Она подавалась ему навстречу, пока жадные мужские руки гладили ее талию, и бедра, и плечи, а пальцы впивались в ее затылок, чтобы мужской рот мог удобнее накрыть ее губы. Она горела для него так, как он и хотел, неистово гудящим, но ровным пламенем. Умирала от наслаждения, покрывалась мурашками после каждого взрыва удовольствия, которые под умелыми движениями Яна шли один за другим, лишь чередуясь в интенсивности, вбирала в себя его взрывы, горячие тугие удары семени в глубине тела и хриплые стоны. Он взял ее два раза подряд, а затем они моментально уснули, вымотанные до предела. И проснулись через некоторое время, чтобы продолжить.

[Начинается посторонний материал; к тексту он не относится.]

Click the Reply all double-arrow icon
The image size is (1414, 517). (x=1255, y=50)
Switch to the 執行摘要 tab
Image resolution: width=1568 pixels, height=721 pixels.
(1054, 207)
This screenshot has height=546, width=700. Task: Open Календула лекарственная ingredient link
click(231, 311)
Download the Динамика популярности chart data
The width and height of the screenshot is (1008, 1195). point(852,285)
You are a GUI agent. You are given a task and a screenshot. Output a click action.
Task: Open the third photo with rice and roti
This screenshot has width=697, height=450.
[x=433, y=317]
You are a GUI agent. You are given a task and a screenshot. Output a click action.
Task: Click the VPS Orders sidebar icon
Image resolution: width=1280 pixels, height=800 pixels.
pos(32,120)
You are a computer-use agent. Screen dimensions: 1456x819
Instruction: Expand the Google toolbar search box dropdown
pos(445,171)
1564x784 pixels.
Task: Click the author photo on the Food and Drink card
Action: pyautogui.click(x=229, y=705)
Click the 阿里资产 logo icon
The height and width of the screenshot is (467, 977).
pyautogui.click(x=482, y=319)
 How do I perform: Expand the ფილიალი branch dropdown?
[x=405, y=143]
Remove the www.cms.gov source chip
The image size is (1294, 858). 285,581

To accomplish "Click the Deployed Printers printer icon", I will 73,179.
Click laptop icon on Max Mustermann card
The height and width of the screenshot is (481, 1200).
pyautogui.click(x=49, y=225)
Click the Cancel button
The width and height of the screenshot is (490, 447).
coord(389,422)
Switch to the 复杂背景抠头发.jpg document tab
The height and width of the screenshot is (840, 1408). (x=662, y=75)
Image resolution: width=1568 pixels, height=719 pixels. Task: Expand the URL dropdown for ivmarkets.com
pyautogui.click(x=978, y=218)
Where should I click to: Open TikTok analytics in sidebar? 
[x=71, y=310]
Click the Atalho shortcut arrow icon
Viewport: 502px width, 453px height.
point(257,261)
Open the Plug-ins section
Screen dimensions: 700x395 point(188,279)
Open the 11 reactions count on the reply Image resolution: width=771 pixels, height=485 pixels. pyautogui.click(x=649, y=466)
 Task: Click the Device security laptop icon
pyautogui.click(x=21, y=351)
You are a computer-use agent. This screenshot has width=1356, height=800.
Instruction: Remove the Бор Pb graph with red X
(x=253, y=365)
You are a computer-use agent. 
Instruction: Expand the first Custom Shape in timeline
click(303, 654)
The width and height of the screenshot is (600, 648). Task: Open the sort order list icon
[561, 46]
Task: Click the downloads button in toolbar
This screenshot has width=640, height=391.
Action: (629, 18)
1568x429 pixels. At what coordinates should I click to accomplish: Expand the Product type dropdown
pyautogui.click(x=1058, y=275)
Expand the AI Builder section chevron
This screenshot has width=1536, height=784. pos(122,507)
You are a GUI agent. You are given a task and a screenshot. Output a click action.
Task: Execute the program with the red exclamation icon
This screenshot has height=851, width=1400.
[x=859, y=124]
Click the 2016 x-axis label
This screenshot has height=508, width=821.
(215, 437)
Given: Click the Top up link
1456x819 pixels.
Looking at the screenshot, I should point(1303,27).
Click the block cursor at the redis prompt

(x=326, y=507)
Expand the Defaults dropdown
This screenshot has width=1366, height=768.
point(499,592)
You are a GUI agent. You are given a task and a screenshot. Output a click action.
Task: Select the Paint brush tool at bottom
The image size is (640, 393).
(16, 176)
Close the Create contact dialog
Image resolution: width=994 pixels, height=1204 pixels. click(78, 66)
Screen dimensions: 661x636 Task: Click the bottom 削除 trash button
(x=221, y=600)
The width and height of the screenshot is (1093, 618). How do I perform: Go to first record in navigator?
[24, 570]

И ни разу, ни на секунду в том силуэте, что видела над собой, Северине не захотелось рассмотреть несколько иные очертания.
Цирховия
Шестнадцать лет со дня затмения
На этот раз уличных пришло слишком много. Стоило бы задуматься, когда рябой Тим плюнул ему под ноги и предложил встретиться не у площади трех рынков, как обычно, а на пустыре за речными доками. Место удаленное, глухое и неосвещенное в час, когда солнце тонуло за деревьями, небо становилось пурпурным, а земля — серой. Но у Криса чесались кулаки, и казалось, что задуматься хоть на секунду означает струсить. А он — не трус.
Не как тот мальчик, которого они избили. Толстый и низенький майстр, любимый раскормленный сын какого-то промышленника, он рыдал, сидя на траве возле здания школы и подставив ладошку к подбородку, а из его носа и рта в нее капала кровь. Вокруг него охали и хлопотали взрослые, кто-то грозился бежать в полицию, кто-то взывал к справедливости светлого бога, кто-то сетовал, что учебный год только начался, а "инцидент" уже случился. Всего-то один удар, подумал Крис, наблюдая за происходящим. Один удар, но меткий, и потом они убежали. Он подошел и дал мальчику монету, но тот лишь покачал головой и не перестал рыдать. Монеты срабатывали не со всеми.